Bass Harbor Head Light is a lighthouse located within Acadia National Park in the southwest portion of Mount Desert Island, Maine, marking the entrance to Bass Harbor and Blue Hill Bay.

History

The history of Bass Harbor Head Light dates to 1855, when it was determined that there was sufficient reason for a lighthouse at the mouth of Bass Harbor. In 1885, the U.S. Congress appropriated $5,000 for construction of the lighthouse. In 1876, construction was completed on a fog bell and tower, since removed.
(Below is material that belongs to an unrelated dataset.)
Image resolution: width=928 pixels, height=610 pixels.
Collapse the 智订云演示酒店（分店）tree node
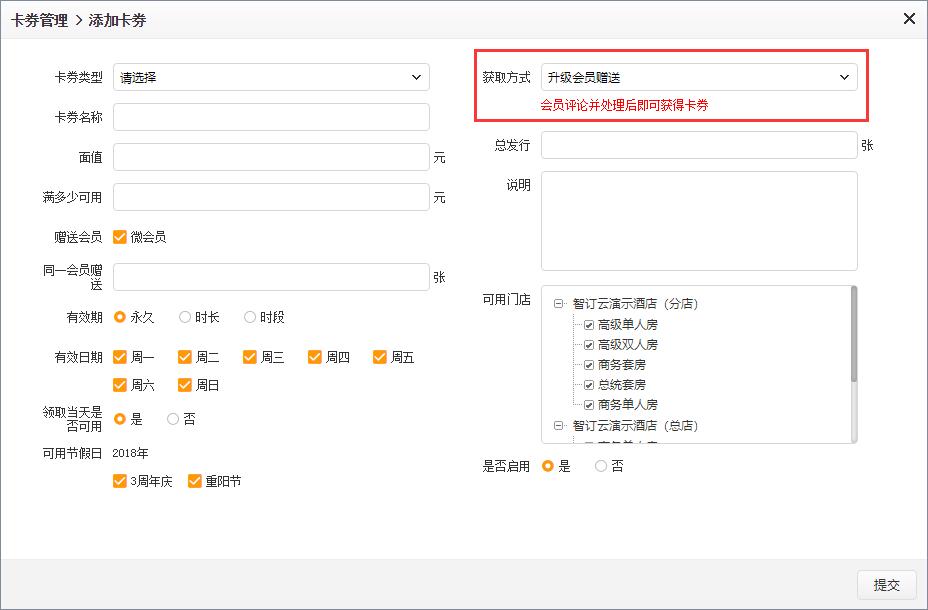(x=558, y=304)
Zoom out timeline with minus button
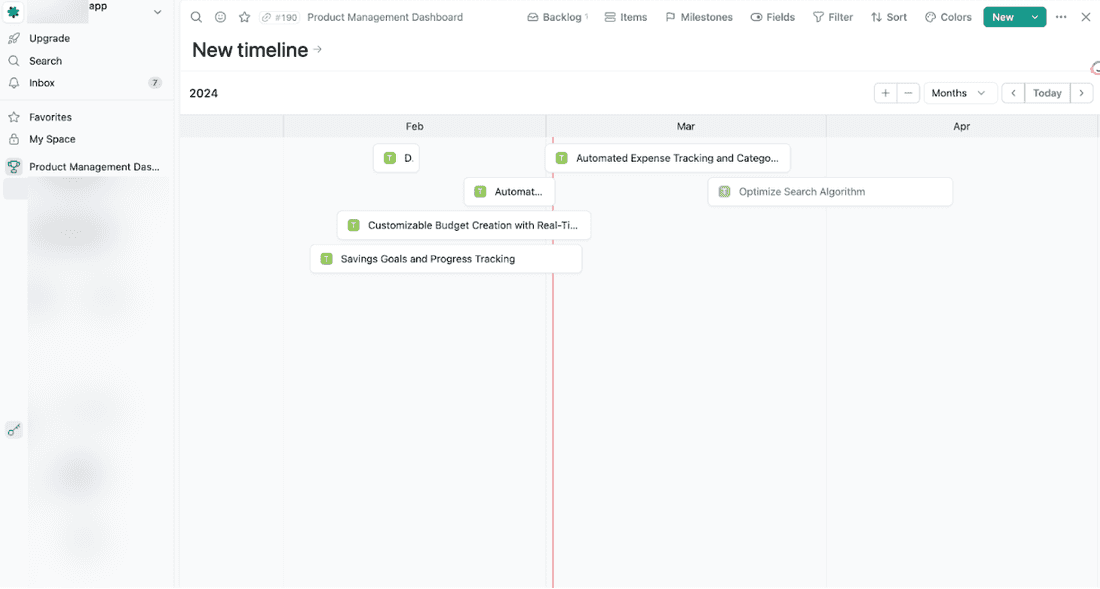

A much larger 4,000-pound (1800 kg) bell was placed inside the tower in 1898. The house of the lightkeeper remains in its original configuration with the exception of a 10-foot addition that was added in 1900. The lighthouse was added to the National Register of Historic Places as Bass Harbor Head Light Station on January 21, 1988, reference number 87002273.

In 1902, an oil storage house constructed of brick was built 205 feet northwest of the lighthouse.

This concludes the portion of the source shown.